**EXERCISE**
Each of the lines below must be written out exactly as shown.

▬▬▬▬▬▬

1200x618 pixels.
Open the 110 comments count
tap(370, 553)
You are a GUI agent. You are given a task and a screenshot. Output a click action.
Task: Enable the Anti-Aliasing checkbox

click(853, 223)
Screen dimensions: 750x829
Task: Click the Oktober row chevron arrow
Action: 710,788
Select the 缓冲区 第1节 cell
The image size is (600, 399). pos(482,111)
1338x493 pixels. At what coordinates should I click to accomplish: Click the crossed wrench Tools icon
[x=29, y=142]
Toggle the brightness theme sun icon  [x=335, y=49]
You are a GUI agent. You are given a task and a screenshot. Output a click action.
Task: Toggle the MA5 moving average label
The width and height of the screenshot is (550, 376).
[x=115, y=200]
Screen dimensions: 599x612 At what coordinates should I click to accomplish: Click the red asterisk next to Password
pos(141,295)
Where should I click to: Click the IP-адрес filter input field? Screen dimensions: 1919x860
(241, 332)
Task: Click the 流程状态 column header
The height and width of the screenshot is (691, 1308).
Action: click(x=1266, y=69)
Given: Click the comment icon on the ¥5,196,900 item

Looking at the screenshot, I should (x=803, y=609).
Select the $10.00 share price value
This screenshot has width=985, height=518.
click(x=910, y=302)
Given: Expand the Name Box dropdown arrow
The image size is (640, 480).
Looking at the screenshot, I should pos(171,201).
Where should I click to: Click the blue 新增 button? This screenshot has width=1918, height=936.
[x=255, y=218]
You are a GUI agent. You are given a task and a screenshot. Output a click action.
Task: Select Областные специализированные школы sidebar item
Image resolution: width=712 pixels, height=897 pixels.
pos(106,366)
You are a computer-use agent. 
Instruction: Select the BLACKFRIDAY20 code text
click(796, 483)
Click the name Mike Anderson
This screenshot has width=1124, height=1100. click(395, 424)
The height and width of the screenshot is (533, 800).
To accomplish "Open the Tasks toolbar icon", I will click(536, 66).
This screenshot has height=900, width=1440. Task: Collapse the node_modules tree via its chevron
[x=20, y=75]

▬▬▬▬▬▬

**RESULT BELOW**
1200x618 pixels.
Open the 110 comments count
tap(370, 553)
You are a GUI agent. You are given a task and a screenshot. Output a click action.
Task: Enable the Anti-Aliasing checkbox

click(853, 223)
Screen dimensions: 750x829
Task: Click the Oktober row chevron arrow
Action: 710,788
Select the 缓冲区 第1节 cell
The image size is (600, 399). pos(482,111)
1338x493 pixels. At what coordinates should I click to accomplish: Click the crossed wrench Tools icon
[x=29, y=142]
Toggle the brightness theme sun icon  [x=335, y=49]
You are a GUI agent. You are given a task and a screenshot. Output a click action.
Task: Toggle the MA5 moving average label
The width and height of the screenshot is (550, 376).
[x=115, y=200]
Screen dimensions: 599x612 At what coordinates should I click to accomplish: Click the red asterisk next to Password
pos(141,295)
Where should I click to: Click the IP-адрес filter input field? Screen dimensions: 1919x860
(241, 332)
Task: Click the 流程状态 column header
The height and width of the screenshot is (691, 1308).
Action: click(x=1266, y=69)
Given: Click the comment icon on the ¥5,196,900 item

Looking at the screenshot, I should (x=803, y=609).
Select the $10.00 share price value
This screenshot has width=985, height=518.
click(x=910, y=302)
Given: Expand the Name Box dropdown arrow
The image size is (640, 480).
Looking at the screenshot, I should pos(171,201).
Where should I click to: Click the blue 新增 button? This screenshot has width=1918, height=936.
[x=255, y=218]
You are a GUI agent. You are given a task and a screenshot. Output a click action.
Task: Select Областные специализированные школы sidebar item
Image resolution: width=712 pixels, height=897 pixels.
pos(106,366)
You are a computer-use agent. 
Instruction: Select the BLACKFRIDAY20 code text
click(796, 483)
Click the name Mike Anderson
This screenshot has width=1124, height=1100. click(395, 424)
The height and width of the screenshot is (533, 800).
To accomplish "Open the Tasks toolbar icon", I will click(536, 66).
This screenshot has height=900, width=1440. Task: Collapse the node_modules tree via its chevron
[x=20, y=75]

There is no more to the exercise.